The 63 garage owners surveyed have a median of 18 years in the business; these are experienced entrepreneurs, not opportunistic newcomers. The report notes: "Garage owners act as the backbone of this informal economy, with a median of 18 years in the trade."
Collectively, they own 1,400 pedal rickshaws versus 975 battery units. But the transition is underway: "35% of the garage owners surveyed transformed their previously owned pedal rickshaws to battery rickshaws" at a weighted average cost of BDT 62,230 per vehicle.
Currently, "62% of garage owners prefer battery rickshaws over pedal rickshaws," citing higher demand, greater income potential, and operational flexibility.
This is one of the most actionable insights in the entire report. Garage owners have capital, experience, and long-term stakes in the sector. They're the natural partners for formalization, if incentives align properly.
The report recommends that "NGOs & MFIs could provide the 'affordable credit' required to incentivize the transition from pedal to battery rickshaws. Furthermore, garage owners can be offered this credit only if they purchase battery rickshaws produced through the standardized manufacturing procedure."
This makes sense, but the devil is in the details. "Standardized manufacturing" could mean genuine safety improvements, or it could mean politically-connected manufacturers getting a captive market. "Affordable credit" could ease formalization, or it could create new debt dependencies.
We think the right approach is carrots, not sticks, to make formal, standardized operations more profitable than informal ones, rather than making informal operations illegal. But this requires the government to actually deliver value: faster registrations, protection from arbitrary enforcement, access to designated parking and charging, maybe even preferential routes or hours.
If formalization just means more costs without more benefits, garage owners will stay informal and use their superior resources to evade enforcement, while drivers bear the costs.

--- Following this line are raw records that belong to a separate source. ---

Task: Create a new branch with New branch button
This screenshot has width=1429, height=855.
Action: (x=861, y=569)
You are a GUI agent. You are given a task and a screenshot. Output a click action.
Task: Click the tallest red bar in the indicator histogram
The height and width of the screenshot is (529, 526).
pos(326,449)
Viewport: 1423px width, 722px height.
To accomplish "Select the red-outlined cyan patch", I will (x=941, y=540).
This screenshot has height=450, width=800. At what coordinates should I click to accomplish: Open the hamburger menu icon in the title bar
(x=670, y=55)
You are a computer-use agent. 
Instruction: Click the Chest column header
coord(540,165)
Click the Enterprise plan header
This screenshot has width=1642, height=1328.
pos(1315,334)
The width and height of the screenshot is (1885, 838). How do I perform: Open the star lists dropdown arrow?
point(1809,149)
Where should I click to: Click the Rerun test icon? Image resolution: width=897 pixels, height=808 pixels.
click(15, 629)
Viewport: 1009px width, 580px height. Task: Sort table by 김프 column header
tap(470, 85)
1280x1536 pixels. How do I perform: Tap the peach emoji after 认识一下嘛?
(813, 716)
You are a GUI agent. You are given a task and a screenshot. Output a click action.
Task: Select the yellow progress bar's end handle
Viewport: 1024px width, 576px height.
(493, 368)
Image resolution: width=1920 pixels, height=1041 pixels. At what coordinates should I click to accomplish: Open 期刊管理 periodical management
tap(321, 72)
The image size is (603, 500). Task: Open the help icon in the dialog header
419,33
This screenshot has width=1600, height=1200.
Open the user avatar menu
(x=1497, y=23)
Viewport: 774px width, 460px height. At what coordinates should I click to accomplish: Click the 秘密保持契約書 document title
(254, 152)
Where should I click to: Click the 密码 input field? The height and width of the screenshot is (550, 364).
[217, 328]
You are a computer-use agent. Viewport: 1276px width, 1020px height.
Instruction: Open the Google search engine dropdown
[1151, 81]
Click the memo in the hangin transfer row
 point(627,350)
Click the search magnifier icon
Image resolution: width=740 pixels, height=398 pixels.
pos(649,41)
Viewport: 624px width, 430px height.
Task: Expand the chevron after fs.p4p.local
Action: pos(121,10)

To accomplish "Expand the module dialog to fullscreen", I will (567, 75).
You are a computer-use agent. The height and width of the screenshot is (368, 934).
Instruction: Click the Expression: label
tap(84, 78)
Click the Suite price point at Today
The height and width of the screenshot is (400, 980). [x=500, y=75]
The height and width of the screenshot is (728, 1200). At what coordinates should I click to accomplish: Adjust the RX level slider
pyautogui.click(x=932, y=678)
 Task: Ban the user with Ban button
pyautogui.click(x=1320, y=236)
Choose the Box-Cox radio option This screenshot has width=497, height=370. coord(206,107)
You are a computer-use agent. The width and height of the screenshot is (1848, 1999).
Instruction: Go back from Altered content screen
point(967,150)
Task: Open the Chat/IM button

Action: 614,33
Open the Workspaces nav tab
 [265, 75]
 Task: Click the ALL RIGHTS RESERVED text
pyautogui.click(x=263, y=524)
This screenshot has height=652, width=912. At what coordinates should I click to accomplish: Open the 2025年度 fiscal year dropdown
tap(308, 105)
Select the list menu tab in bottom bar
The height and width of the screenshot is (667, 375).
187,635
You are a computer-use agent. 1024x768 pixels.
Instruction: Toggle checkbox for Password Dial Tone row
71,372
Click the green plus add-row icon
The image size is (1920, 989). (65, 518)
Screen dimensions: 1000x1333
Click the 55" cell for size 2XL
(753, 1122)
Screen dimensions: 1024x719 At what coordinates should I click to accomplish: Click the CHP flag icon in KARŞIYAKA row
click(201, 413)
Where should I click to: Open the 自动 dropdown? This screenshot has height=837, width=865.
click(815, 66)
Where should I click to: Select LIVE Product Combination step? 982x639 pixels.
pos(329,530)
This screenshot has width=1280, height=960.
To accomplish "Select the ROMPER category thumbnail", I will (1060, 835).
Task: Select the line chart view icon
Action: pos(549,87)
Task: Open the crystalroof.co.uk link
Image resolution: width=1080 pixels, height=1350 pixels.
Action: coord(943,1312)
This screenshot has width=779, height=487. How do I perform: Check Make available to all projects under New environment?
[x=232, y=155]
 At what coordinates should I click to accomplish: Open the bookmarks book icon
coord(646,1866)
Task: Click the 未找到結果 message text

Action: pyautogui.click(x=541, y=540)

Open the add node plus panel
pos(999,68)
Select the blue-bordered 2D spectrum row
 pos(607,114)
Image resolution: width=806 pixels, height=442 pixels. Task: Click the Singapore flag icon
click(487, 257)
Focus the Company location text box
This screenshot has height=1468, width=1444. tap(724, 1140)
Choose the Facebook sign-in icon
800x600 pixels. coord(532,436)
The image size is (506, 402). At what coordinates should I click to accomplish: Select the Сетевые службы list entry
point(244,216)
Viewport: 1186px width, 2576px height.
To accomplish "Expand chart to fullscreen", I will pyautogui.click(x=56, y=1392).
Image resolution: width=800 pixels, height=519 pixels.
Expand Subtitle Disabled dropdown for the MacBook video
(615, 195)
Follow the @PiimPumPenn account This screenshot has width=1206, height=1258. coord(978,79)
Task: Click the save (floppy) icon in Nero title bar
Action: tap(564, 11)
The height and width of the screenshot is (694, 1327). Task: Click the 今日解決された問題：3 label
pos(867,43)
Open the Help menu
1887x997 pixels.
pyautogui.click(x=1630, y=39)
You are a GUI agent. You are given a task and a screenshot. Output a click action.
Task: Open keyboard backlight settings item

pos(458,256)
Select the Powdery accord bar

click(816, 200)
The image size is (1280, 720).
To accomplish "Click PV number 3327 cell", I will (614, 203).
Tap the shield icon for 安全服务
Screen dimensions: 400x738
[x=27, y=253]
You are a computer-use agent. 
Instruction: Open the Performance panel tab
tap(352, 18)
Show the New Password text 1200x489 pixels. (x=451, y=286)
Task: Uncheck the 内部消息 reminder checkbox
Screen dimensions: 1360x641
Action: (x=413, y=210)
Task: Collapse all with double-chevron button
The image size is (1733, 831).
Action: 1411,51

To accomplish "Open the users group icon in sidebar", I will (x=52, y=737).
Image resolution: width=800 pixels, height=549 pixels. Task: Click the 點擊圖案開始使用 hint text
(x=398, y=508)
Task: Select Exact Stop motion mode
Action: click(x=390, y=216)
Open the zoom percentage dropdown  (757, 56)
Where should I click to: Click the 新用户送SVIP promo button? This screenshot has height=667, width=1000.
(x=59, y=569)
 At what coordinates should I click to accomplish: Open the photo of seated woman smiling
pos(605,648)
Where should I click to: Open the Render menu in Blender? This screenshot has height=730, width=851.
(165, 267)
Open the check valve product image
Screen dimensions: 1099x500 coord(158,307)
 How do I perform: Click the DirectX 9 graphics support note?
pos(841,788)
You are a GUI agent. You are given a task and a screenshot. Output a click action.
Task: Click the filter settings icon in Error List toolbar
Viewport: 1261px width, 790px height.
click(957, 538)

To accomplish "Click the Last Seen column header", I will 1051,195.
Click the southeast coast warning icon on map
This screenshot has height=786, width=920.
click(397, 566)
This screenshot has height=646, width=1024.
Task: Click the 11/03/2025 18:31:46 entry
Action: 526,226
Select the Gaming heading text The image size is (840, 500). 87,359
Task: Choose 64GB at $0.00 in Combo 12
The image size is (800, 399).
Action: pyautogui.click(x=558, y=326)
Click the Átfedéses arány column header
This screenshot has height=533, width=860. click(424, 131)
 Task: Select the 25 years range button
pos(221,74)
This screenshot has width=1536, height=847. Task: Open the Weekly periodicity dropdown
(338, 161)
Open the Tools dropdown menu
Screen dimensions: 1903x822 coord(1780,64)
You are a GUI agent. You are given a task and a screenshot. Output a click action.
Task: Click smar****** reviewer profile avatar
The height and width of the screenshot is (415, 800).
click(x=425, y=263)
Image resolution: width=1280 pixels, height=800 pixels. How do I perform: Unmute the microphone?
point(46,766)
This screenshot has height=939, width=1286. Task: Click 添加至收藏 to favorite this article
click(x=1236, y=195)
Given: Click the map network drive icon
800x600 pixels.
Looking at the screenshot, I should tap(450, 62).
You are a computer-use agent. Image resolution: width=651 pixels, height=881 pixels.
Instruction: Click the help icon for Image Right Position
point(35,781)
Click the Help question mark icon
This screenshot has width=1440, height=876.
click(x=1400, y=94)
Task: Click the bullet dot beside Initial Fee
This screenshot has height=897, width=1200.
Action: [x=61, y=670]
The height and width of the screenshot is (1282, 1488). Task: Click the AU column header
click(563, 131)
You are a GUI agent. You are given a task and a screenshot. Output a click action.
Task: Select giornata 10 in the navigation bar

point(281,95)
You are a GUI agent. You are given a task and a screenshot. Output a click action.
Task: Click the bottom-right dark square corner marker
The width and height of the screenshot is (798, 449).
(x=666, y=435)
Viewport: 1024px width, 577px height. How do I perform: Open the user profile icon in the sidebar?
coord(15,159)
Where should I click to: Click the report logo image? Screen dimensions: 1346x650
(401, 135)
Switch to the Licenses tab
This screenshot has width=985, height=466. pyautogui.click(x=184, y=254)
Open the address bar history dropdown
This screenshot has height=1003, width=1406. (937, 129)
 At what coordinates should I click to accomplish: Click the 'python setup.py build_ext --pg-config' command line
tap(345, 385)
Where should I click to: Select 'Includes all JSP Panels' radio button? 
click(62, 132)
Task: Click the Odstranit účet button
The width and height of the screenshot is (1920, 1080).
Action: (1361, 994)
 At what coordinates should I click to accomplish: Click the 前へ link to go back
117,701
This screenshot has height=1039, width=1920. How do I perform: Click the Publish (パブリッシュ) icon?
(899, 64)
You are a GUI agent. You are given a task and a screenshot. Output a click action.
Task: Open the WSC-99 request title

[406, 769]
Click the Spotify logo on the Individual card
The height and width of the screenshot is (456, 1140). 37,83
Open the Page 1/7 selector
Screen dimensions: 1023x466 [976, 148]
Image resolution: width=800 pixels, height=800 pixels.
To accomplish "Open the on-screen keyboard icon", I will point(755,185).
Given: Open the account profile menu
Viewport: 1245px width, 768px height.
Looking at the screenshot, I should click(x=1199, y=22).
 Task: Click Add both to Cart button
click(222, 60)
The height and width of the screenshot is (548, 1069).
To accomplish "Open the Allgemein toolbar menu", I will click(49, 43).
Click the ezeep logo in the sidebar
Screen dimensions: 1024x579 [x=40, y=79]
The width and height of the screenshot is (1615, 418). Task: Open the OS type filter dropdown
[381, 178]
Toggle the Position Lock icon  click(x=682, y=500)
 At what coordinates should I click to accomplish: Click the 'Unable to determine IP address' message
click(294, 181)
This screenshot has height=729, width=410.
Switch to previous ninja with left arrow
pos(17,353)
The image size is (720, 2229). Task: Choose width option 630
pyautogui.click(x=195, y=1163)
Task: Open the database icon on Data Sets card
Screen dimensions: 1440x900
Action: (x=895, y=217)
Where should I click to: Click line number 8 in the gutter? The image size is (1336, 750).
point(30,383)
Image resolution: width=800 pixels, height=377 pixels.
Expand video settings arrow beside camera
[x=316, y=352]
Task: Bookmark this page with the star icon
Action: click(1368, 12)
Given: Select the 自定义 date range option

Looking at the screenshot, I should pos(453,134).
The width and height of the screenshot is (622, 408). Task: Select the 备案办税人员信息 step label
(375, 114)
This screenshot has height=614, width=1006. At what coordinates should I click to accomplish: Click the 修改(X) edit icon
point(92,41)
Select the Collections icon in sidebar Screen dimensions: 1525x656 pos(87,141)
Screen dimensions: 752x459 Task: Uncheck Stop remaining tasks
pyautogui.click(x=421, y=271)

Here's an insight that emerges from combining data points: the report shows that converting a pedal rickshaw to battery power costs approximately BDT 62,230, and this is "typically financed via MFIs."
But new battery rickshaws cost BDT 35,000-200,000. This suggests the conversion route, taking existing pedal rickshaw frames and adding motors, is actually more expensive than buying purpose-built battery rickshaws at the lower end of the range.
Why would owners do this? Possibly because they already own the pedal rickshaws (sunk cost), have relationships with specific fabricators, or face credit constraints that make BDT 62,230 in conversion loans easier to obtain than BDT 100,000+ for new vehicles.
But it also suggests the informal assembly market is inefficient and potentially produces lower-quality vehicles. Purpose-built battery rickshaws from standardized manufacturers might actually be cheaper and safer than ad-hoc conversions.
This creates a policy opportunity: rather than banning conversions, make standardized options more attractive through credit access or registration preferences. Let the market shift toward quality rather than forcing it through prohibition.
The report notes that among challenges faced by garage owners, "more than 60% commonly struggle with frequent need for repairs, battery costs, and replacements." It also mentions "charging infrastructure gaps, such as the lack of accessible charging stations, also limit operational efficiency."
This is actually good news for policymakers, because infrastructure is something the government can directly provide without getting entangled in complex enforcement.
Designated charging stations, possibly operated through PPPs or utility company tie-ins, could be a genuinely helpful intervention that doesn't require harassing drivers. It would also create visibility into fleet size and usage patterns, registration through service provision rather than through bureaucratic decree.
We think this is the model worth pursuing: make formalization attractive by solving real problems that the informal sector can't address on its own. Need charging? Register your vehicle. Need parking? Show your license. Need access to better roads during certain hours? Comply with safety standards.
This flips the logic from punishment to incentive, and creates systems where compliance is the path of least resistance rather than the greatest hassle.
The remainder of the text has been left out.